Monday, January 23, 2012

War Games


Well, it’s finally here. After twenty-three years, George Lucas has at last released Red Tails, his film celebrating the Tuskegee Airmen, a squadron of all-black fighter pilots who flew over Europe in World War II and are relative unknown in this day and age. In a recent interview on John Stewart’s The Daily Show, Lucas (who is credited as the film’s executive producer) revealed that in fact the reason it took so long to make Red Tails was in fact due to the fact that major movie studios balked at financing it, not knowing how to promote the title to an overseas audience, from which a movie will make about sixty percent of its profit. After so long a time, it’s remarkable that it was finally made, but is it true? Is a film like Red Tails not as marketable when other war films can all but walk away with guaranteed grosses? It wasn’t all that long ago that Saving Private Ryan and Pearl Harbor came in and capitalized on major WWII pride to the tune of a combined $400 million. Saving Private Ryan especially has resonated, to the tune of eleven Academy Award nominations, including a Best Director award for Steven Spielberg. But did those films deserve that level of appreciation, and is there really that much difference between Red Tails and the enjoyable but far overrated Ryan?

Oh, yeah, he's a star
 
Well, one difference would be each film’s plots. While Saving Private Ryan focused on an obscure war rule to set up a tale of men versus long odds, Red Tails by comparison has a far more important tale, that of an all-black fighter squadron who undergo discrimination in the air and back home, where racism keeps the pilots far from the front lines. The best these beleaguered pilots can hope for is to mop up where white units have already stopped patrolling. Their commanding officer, Colonel Bullard (Terrence Howard), has been hard lobbying for the unit to have a more active role in the war in Europe, and that has finally paid off when bomber squadrons need escorts to protect them in delivering payloads deep into Nazi-occupied Germany.
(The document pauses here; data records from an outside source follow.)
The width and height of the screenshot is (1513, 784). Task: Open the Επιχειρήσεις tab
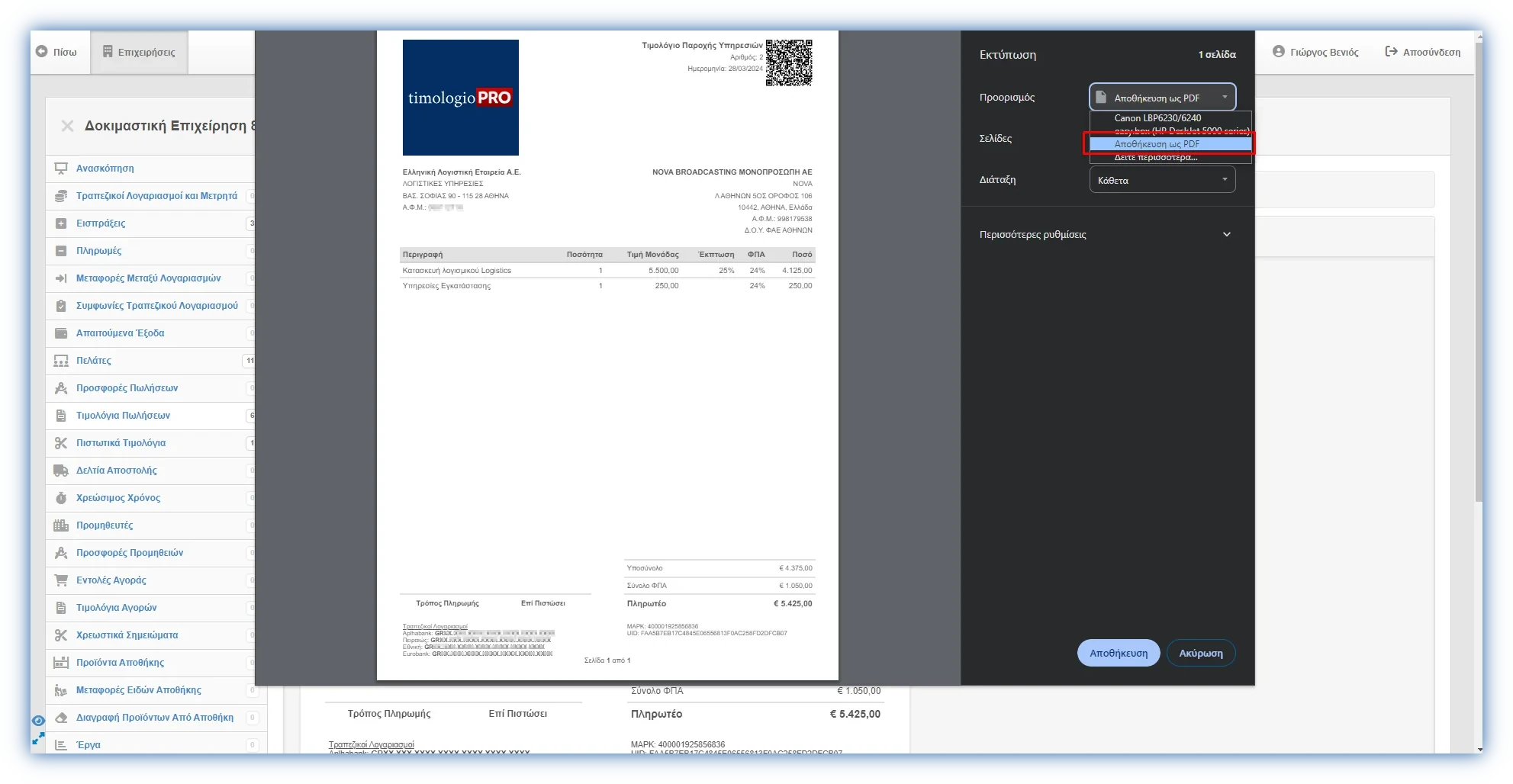[x=139, y=52]
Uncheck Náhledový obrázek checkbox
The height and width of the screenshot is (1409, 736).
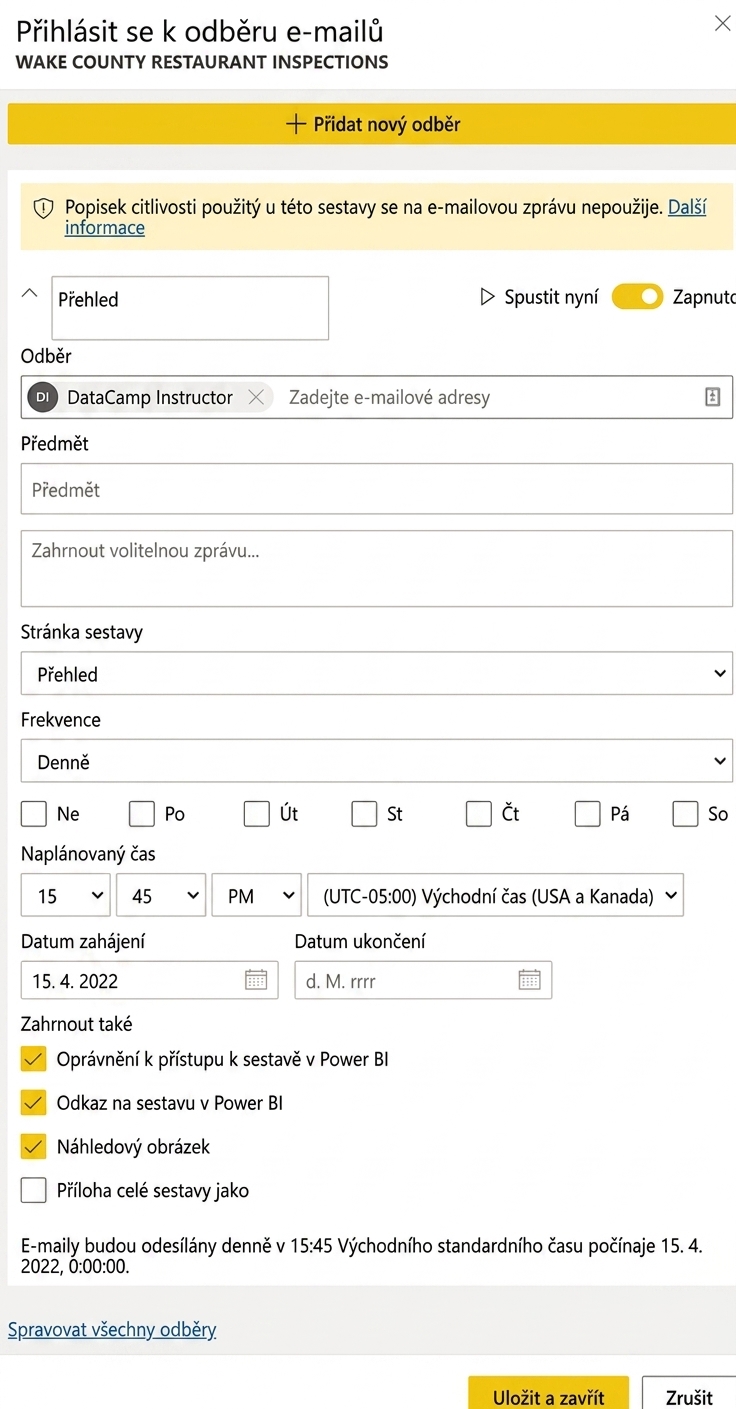tap(34, 1146)
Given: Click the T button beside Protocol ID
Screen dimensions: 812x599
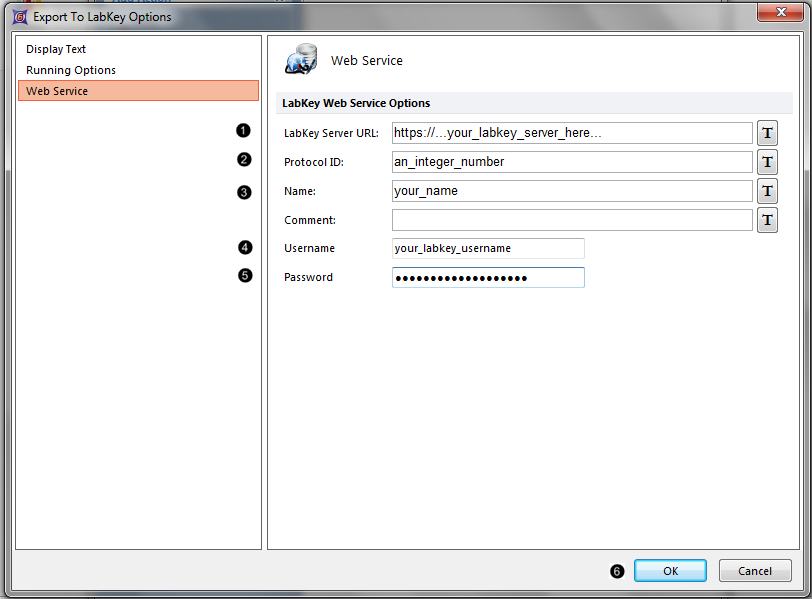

Fighting through a sky full of Luftwaffe and preconceptions about their abilities, the pilots manage to prove their ability to both themselves and the rest of two opposing armies certain they will fail.

Here they are; recognize any of them?

 
There’s not a whole lot of difference outside the general story however.  As a director, Anthony Hemingway has nothing akin to the experience that Spielberg had before Ryan was released in 1998. Hemingway, who has directed episodes of cable shows Battlestar Galactica, The Wire and Treme, has never before directed a major motion picture, and that is readily apparent when you stand back and watch him in action. While competently done, the story gets bogged down by cliches that are as natural to a war film as guns, bullets and death. Nobody likes to mention how many of those cliches made their way into Spielberg’s release however, and for a war film the stock characters, obvious plot lines, predictable outcomes and nick-of-time rescues are no more prevalent in Red Tails than any major WWII title of the past two decades. Hemingway’s work on The Wire and Treme also means he’s used to working with a black cast, several of whom he worked with on those two shows. Say what you want about George Lucas, but he knew enough that he couldn’t get the job done in the director's chair in the same way that Hemingway would.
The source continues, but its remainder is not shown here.